Adaptative capacity of mitochondrial biogenesis and of mitochondrial dynamics in response to pathogenic respiratory chain dysfunction.

Aims: Cellular energy homeostasy relies on mitochondrial plasticity, the molecular determinants of which are multiple. Yet, the relative contribution of and possible cooperation between mitochondrial biogenesis and morphogenesis to cellular energy homeostasy remains elusive. Here we analyzed the adaptative capacity of mitochondrial content and dynamics in muscle biopsies of patients with a complex IV defect, and in skin fibroblasts challenged with complex IV inhibition.

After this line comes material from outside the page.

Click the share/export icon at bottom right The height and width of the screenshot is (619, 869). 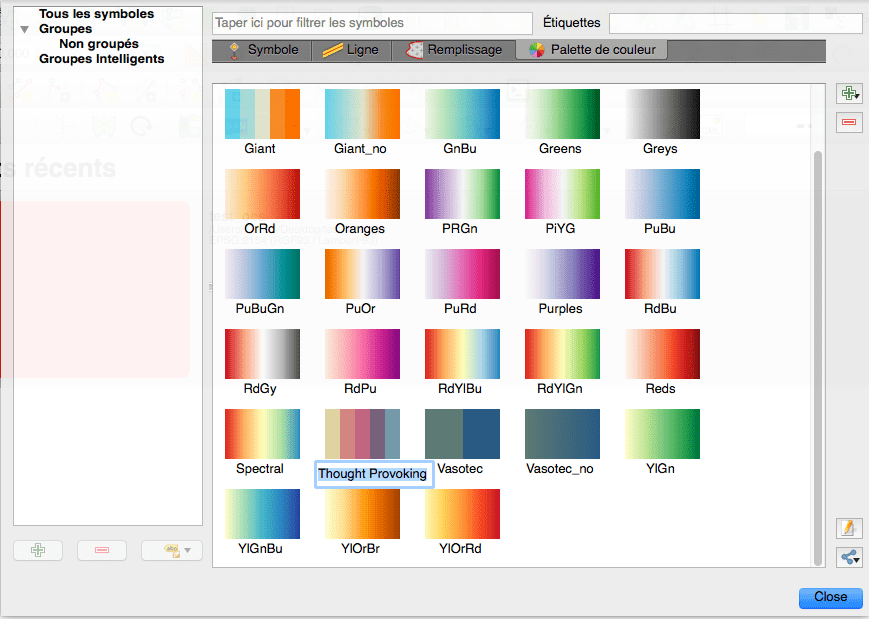(x=846, y=557)
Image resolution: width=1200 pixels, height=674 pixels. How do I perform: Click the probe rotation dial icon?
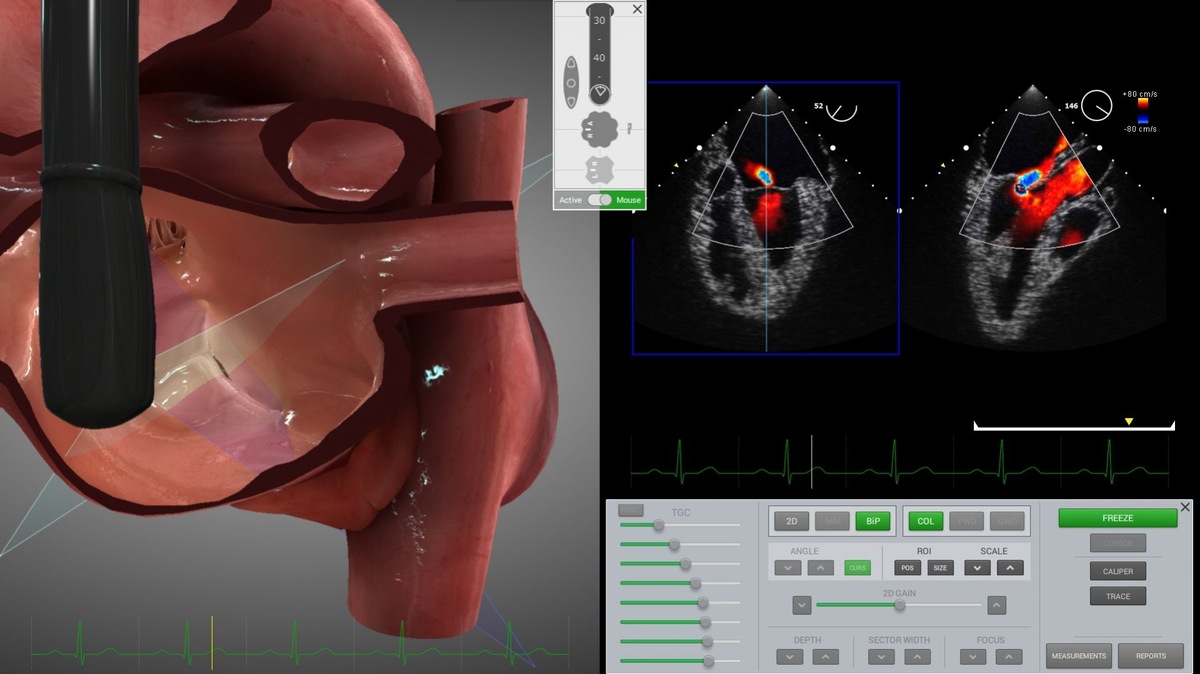pos(600,93)
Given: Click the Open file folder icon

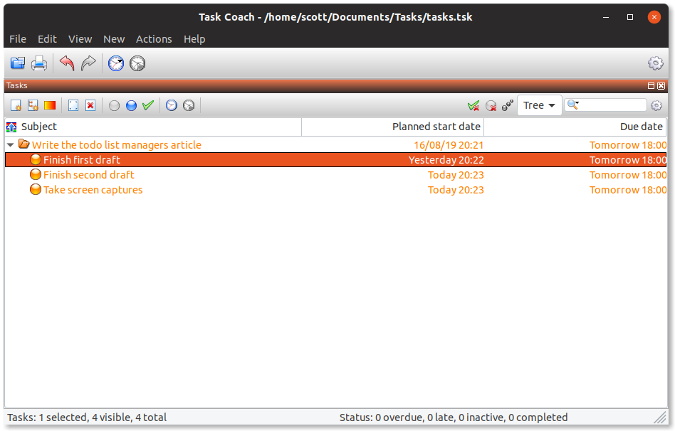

Results: We observed a biphasic variation of the mitochondrial content upon complex IV inhibition in muscle biopsies and in skin fibroblasts. Adjustment of mitochondrial content for respiratory maintenance was blocked by using a dominant negative form of CREB (CREB-M1) and by L-NAME, a blocker of NO production. Accordingly, cells treated with KCN 6 μM showed higher levels of phospho-CREB, PGC1α mRNA, eNOS mRNA, and mtTFA mRNA. We also observed the increased expression of the fission protein DRP1 during fibroblasts adaptation, as well as mitochondrial ultrastructural defects indicative of increased fission in patients muscle micrographs. Accordingly, the expression of a dominant negative form of DRP1 (K38A mutant) reduced the biogenic response in fibroblasts challenged with 6 μM KCN.

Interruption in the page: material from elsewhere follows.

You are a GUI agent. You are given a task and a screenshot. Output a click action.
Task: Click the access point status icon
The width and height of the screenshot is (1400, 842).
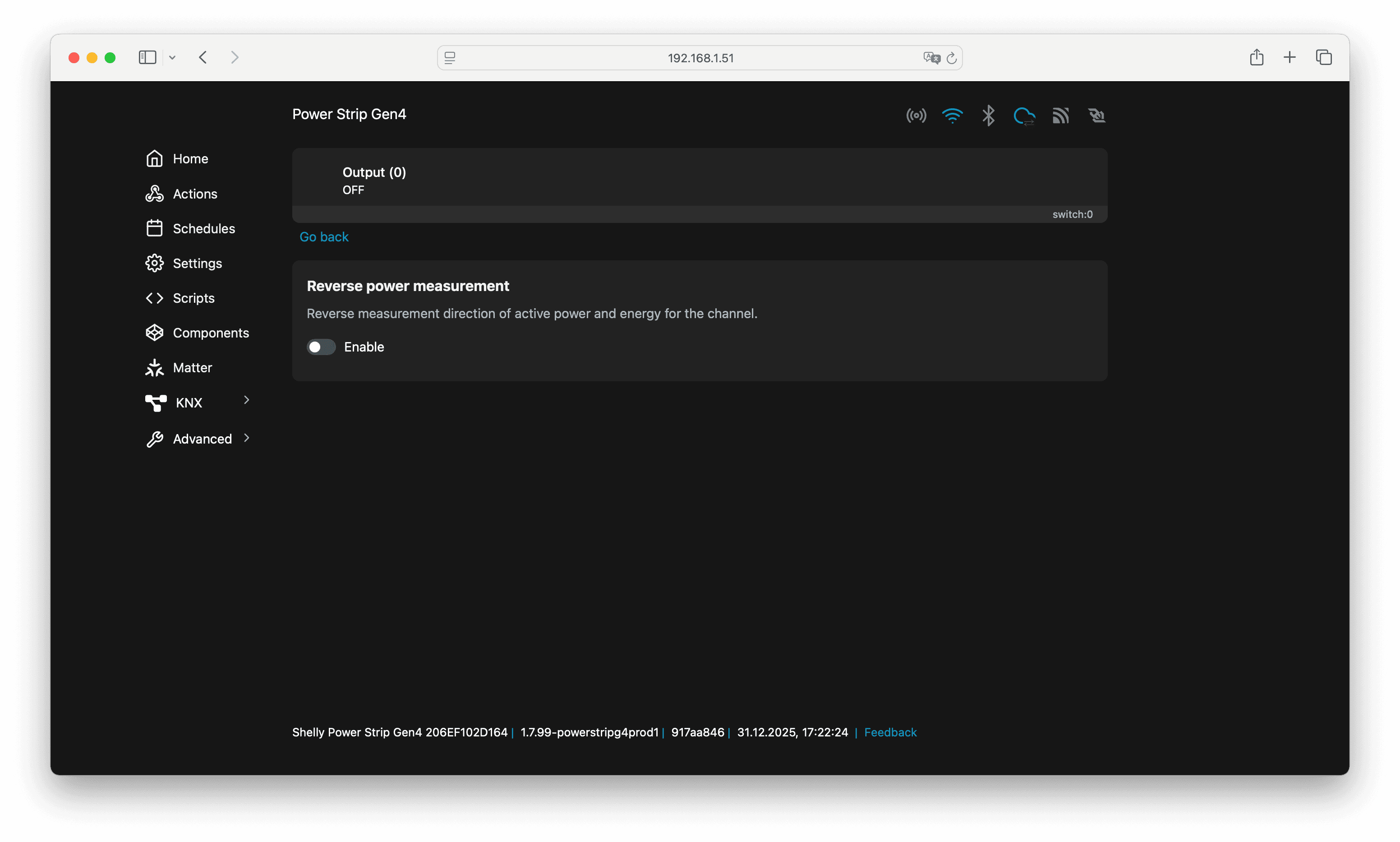[x=916, y=116]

Innovation: Our findings indicate that mitochondrial biogenesis and mitochondrial fission cooperate to promote cellular adaptation to respiratory chain inhibition.
Conclusions: Our data show for the first time that DRP1 intervenes during the initiation of the mitochondrial adaptative response to respiratory chain defects. The evidenced pathway of mitochondrial adaptation to respiratory chain deficiency provides a safety mechanism against mitochondrial dysfunction.